**SUPPLIED RECORDS**.
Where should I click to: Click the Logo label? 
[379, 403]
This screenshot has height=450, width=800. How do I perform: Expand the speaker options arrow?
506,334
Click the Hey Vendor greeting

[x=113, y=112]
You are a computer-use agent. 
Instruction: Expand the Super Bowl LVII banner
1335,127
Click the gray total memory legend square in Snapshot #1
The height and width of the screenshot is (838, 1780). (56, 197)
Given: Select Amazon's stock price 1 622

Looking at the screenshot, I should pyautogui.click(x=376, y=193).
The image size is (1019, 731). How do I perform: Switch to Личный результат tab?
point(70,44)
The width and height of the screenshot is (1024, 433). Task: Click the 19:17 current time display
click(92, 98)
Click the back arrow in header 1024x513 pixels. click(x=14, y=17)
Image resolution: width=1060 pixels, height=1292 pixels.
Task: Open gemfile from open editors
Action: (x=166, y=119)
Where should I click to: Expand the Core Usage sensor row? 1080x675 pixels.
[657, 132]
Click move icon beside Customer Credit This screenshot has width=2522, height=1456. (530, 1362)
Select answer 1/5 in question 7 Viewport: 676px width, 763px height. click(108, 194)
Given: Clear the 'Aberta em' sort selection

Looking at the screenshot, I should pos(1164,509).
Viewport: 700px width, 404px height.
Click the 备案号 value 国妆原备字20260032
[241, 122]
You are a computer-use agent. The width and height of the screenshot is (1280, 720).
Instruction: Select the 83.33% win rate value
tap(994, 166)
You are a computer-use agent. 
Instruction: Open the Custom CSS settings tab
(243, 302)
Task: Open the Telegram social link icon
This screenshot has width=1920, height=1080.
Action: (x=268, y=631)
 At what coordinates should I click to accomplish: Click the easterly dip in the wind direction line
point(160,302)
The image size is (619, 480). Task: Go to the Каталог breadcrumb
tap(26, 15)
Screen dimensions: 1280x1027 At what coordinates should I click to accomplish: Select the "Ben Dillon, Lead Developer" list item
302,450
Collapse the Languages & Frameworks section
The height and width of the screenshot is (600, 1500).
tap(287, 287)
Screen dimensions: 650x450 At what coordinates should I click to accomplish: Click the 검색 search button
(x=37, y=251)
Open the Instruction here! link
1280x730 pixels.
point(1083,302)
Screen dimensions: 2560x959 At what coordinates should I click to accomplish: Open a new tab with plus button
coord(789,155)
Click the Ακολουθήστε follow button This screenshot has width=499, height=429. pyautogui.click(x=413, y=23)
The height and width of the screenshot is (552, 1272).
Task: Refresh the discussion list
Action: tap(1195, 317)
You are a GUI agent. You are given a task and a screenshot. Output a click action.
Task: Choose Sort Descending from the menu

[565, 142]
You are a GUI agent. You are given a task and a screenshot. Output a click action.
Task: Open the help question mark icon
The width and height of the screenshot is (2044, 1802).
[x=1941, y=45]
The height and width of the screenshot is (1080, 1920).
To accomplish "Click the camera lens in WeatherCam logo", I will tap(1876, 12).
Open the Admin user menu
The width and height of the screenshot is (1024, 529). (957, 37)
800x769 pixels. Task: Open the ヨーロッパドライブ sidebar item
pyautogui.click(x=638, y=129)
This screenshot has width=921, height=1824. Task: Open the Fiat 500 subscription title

**STATED PROBLEM**. Write out the records above again, word for word, with no changes.

**RESPONSE BELOW**.
Where should I click to: Click the Logo label? 
[379, 403]
This screenshot has height=450, width=800. How do I perform: Expand the speaker options arrow?
506,334
Click the Hey Vendor greeting

[x=113, y=112]
You are a computer-use agent. 
Instruction: Expand the Super Bowl LVII banner
1335,127
Click the gray total memory legend square in Snapshot #1
The height and width of the screenshot is (838, 1780). (56, 197)
Given: Select Amazon's stock price 1 622

Looking at the screenshot, I should pyautogui.click(x=376, y=193).
The image size is (1019, 731). How do I perform: Switch to Личный результат tab?
point(70,44)
The width and height of the screenshot is (1024, 433). Task: Click the 19:17 current time display
click(92, 98)
Click the back arrow in header 1024x513 pixels. click(x=14, y=17)
Image resolution: width=1060 pixels, height=1292 pixels.
Task: Open gemfile from open editors
Action: (x=166, y=119)
Where should I click to: Expand the Core Usage sensor row? 1080x675 pixels.
[657, 132]
Click move icon beside Customer Credit This screenshot has width=2522, height=1456. (530, 1362)
Select answer 1/5 in question 7 Viewport: 676px width, 763px height. click(108, 194)
Given: Clear the 'Aberta em' sort selection

Looking at the screenshot, I should pos(1164,509).
Viewport: 700px width, 404px height.
Click the 备案号 value 国妆原备字20260032
[241, 122]
You are a computer-use agent. The width and height of the screenshot is (1280, 720).
Instruction: Select the 83.33% win rate value
tap(994, 166)
You are a computer-use agent. 
Instruction: Open the Custom CSS settings tab
(243, 302)
Task: Open the Telegram social link icon
This screenshot has width=1920, height=1080.
Action: (x=268, y=631)
 At what coordinates should I click to accomplish: Click the easterly dip in the wind direction line
point(160,302)
The image size is (619, 480). Task: Go to the Каталог breadcrumb
tap(26, 15)
Screen dimensions: 1280x1027 At what coordinates should I click to accomplish: Select the "Ben Dillon, Lead Developer" list item
302,450
Collapse the Languages & Frameworks section
The height and width of the screenshot is (600, 1500).
tap(287, 287)
Screen dimensions: 650x450 At what coordinates should I click to accomplish: Click the 검색 search button
(x=37, y=251)
Open the Instruction here! link
1280x730 pixels.
point(1083,302)
Screen dimensions: 2560x959 At what coordinates should I click to accomplish: Open a new tab with plus button
coord(789,155)
Click the Ακολουθήστε follow button This screenshot has width=499, height=429. pyautogui.click(x=413, y=23)
The height and width of the screenshot is (552, 1272).
Task: Refresh the discussion list
Action: tap(1195, 317)
You are a GUI agent. You are given a task and a screenshot. Output a click action.
Task: Choose Sort Descending from the menu

[565, 142]
You are a GUI agent. You are given a task and a screenshot. Output a click action.
Task: Open the help question mark icon
The width and height of the screenshot is (2044, 1802).
[x=1941, y=45]
The height and width of the screenshot is (1080, 1920).
To accomplish "Click the camera lens in WeatherCam logo", I will tap(1876, 12).
Open the Admin user menu
The width and height of the screenshot is (1024, 529). (957, 37)
800x769 pixels. Task: Open the ヨーロッパドライブ sidebar item
pyautogui.click(x=638, y=129)
This screenshot has width=921, height=1824. Task: Open the Fiat 500 subscription title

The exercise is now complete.